The Ministry of Energy has denied media reports suggesting that Pakistan’s multi-billion dollar refinery project with Saudi Aramco is facing uncertainty, terming the reports as ‘baseless and contrary to facts’.
“Some news items reporting refinery project with Saudi Aramco is facing uncertainty are baseless and contrary to facts,” said the Ministry of Energy’s Petroleum Division in a post on social media platform X on Tuesday.
The post said that the government remains in continuous consultation with the Saudi energy giant on finalizing the scope of the project and bringing other potential investors to join.
The rebuttal comes after media reports said that Saudi Aramco, a global energy giant, is not interested in investing in the refinery project.
Back in July, leading Pakistani state-owned companies signed a Memorandum of Understanding (MoU) with Saudi Aramco for the establishment of a $10-billion greenfield refinery project at Gwadar Port.

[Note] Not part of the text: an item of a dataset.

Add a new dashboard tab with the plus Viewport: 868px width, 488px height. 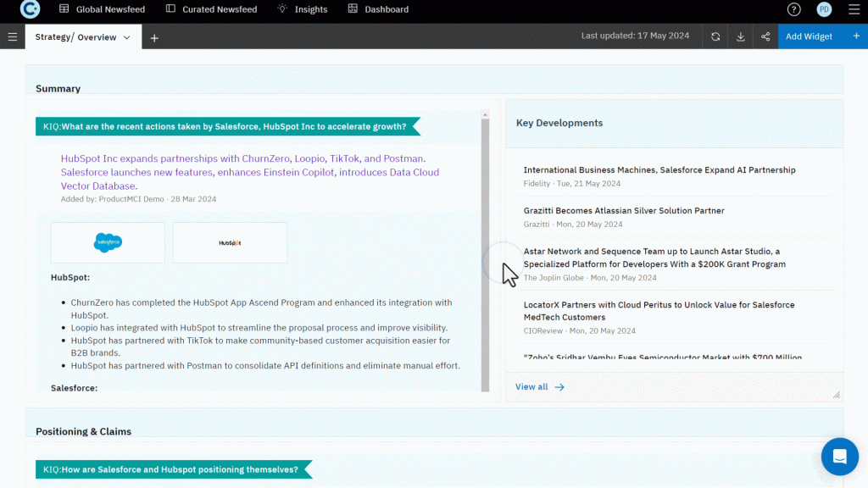(x=154, y=37)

Under the MoU, Pakistani state-owned entities, OGDCL, Pakistan State Oil (PSO), Pakistan Petroleum Limited (PPL), and Government Holdings Private Limited (GHPL) will collaborate through a joint investment strategy.
The project will have a significant foreign investment from oil and gas giants through equity participation, the government said.

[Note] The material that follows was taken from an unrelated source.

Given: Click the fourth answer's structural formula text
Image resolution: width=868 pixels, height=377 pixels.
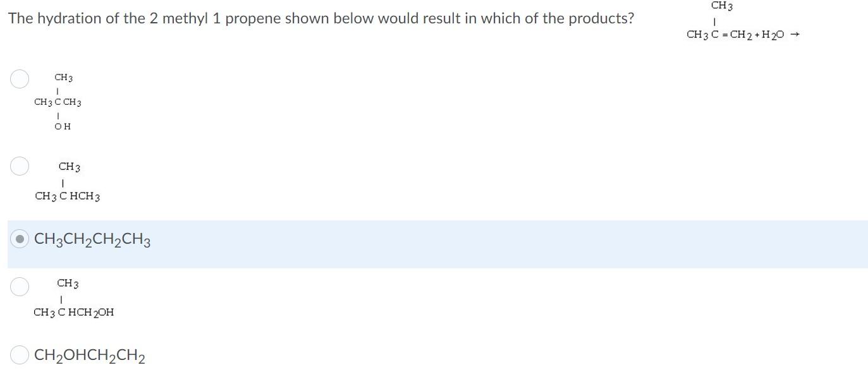Looking at the screenshot, I should pyautogui.click(x=73, y=311).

It envisions setting up an integrated refinery petrochemical complex with a crude oil processing capacity of a minimum of 300,000 barrels per day (BPD) along with a petrochemical facility in Pakistan.
The integrated refinery petrochemical complex shall comprise various components such as marine infrastructure, petrochemical complex, storage for crude oil and refine utilities, pipeline connectivity, etc.

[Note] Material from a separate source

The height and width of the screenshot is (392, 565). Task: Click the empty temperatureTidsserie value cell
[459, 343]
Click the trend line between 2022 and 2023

Saudi Aramco on Tuesday reported a 23% fall in third-quarter net profit on the back of lower oil prices and volumes sold, marginally beating analyst estimates and helping underpin its shares.
Net profit fell to $32.6 billion for the quarter to Sept. 30, above the $31.8 billion expected by 12 analysts in a company-provided forecast.
The Saudi oil producer said lower oil prices and volumes were partially offset by a reduction in production royalties, which are linked to Brent prices.